# To be done
1. In the essay on the Democratic Republic of Congo, reproduce the passage from "Health and education" to "are woefully inadequate.".
2. According to the essay on the Democratic Republic of Congo, approximately how much would rehabilitating Tshala Dam have cost?

═════ Text block

Every return visit to my native country, the Democratic Republic of Congo, brings fresh surprises—almost never the good kind. This is especially true outside the relative comfort of upper-class Gombe district in Kinshasa, the capital, and above all in rural areas, where most of the country’s almost 80 million people live.
While vacationing in Mbuji Mayi in the Eastern Kasai province in 2012, I spent three days in a guest house owned by the Miba government-run diamond company. Built in the 1930s, it lacked running water for bathing, cooking or sanitation. Instead, small children delivered buckets of water for 50 francs each—missing school so they could bring home the equivalent of about 40 cents at the end of the day.
I urged both the provincial governor and the country’s president to urgently rehabilitate nearby Tshala Dam, also built in the 1930s, to provide water and electricity for the province’s 7 million people. This would have cost about $53 million. Returning three years later, however, I found the situation unchanged: Money that could have done the job had been channeled instead into building a new soccer stadium for the local team.
Decades after independence from Belgium, this vast, diverse and young country—blessed with abundant natural resources that have drawn migrants, and a few investors, from around the world—remains mired in violence, poverty, plunder and despair. Civil wars since 1996 have resulted in some six million deaths and destroyed the country’s decades-old economic infrastructure and industrial base. In the eyes of its own people and those of the world, DRC represents a tragic failure of governance. Despite possessing one of the planet’s richest troves of natural resources, government cannot meet the basic needs of the governed.
Unemployment stands at a staggering 80%. Conflict, insecurity, sexual and gender-based violence, and graft are epidemic. The State Department’s most recent annual report on human rights around the world described corruption in the DRC as “endemic,” noting that officials often act with impunity and rights abuses remain widespread—particularly among women, children and other vulnerable groups. The DRC consistently ranks among last in the U.N. Development Program’s Human Development Index. And with a per capita GDP of $394 in 2015 and average life expectancy of about 50, it is also arguably the poorest country in the world, with 88% of its people living below the $1.25-per-day international poverty line.
In June 1998, the newly introduced Congolese franc traded at 72 cents on the U.S. dollar. Today, it is essentially worthless. As the result, 95% of the economy is conducted in U.S. dollars, leaving the central bank unable to collect seigniorage revenues or conceive and implement independent, credible monetary policy.
Health and education indices rank among the world’s lowest, while only about 10% of the population, mainly city-dwellers, enjoy reasonable access to either electricity or potable water. Within families, children are often forced to take turns eating. Basic infrastructure such as roads, ports, airports, rail and air transport, and sanitation, along with essential services such as education, are woefully inadequate.
Reserves of minerals and precious metals are worth some $24 trillion, according to World Bank Group estimates, but remain untapped—while untold thousands of Congolese desperate for a better life try their luck applying for visas to Europe and North America and more still forego such formalities and flee illicitly.
Transparency International classifies the DRC as one of the world’s most corrupt kleptocracies. In 2015, a U.N. panel reported more than 140 instances of violence and nearly 650 detentions related to the political process amid widespread speculation that President Joseph Kabila is scheming to remain in office beyond the legal end of his current term in December 2016.
The IMF has called for greater transparency and broad improvements in the mining sector to boost government revenue for poverty reduction. A panel of African experts led by former South African President Thabo Mbeki has meanwhile estimated that some 85% of revenue generated from DRC’s natural resources are pocketed off the books, unreported and untaxed, and diverted into private accounts—leaving the country with a paltry $9 billion annual budget.

══════════
═════ Information shown

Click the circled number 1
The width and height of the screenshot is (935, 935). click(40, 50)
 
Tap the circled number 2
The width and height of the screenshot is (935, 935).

══════════

# Task-by-task solutions
1.
Health and education indices rank among the world’s lowest, while only about 10% of the population, mainly city-dwellers, enjoy reasonable access to either electricity or potable water. Within families, children are often forced to take turns eating. Basic infrastructure such as roads, ports, airports, rail and air transport, and sanitation, along with essential services such as education, are woefully inadequate.

2. About $53 million.